[Saved data entries]
BEGIN

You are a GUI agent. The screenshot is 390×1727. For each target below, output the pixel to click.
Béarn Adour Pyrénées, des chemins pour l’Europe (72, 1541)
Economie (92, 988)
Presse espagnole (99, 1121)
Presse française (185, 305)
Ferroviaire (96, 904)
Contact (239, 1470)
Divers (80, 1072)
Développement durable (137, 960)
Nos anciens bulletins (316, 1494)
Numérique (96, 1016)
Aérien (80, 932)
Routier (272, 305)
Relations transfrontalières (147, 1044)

END
BEGIN

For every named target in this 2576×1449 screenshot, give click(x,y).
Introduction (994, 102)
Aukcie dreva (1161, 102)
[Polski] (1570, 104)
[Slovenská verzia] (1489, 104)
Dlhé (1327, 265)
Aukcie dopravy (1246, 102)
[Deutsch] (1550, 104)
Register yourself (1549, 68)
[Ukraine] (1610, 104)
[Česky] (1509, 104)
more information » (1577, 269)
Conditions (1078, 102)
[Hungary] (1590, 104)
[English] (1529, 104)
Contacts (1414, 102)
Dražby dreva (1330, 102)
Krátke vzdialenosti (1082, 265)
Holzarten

END

## TASK BRIEF
Every line in the entries above that has the word "screenshot" should be identified and copied.

## RESPONSE AREA
You are a GUI agent. The screenshot is 390×1727. For each target below, output the pixel to click.
For every named target in this 2576×1449 screenshot, give click(x,y).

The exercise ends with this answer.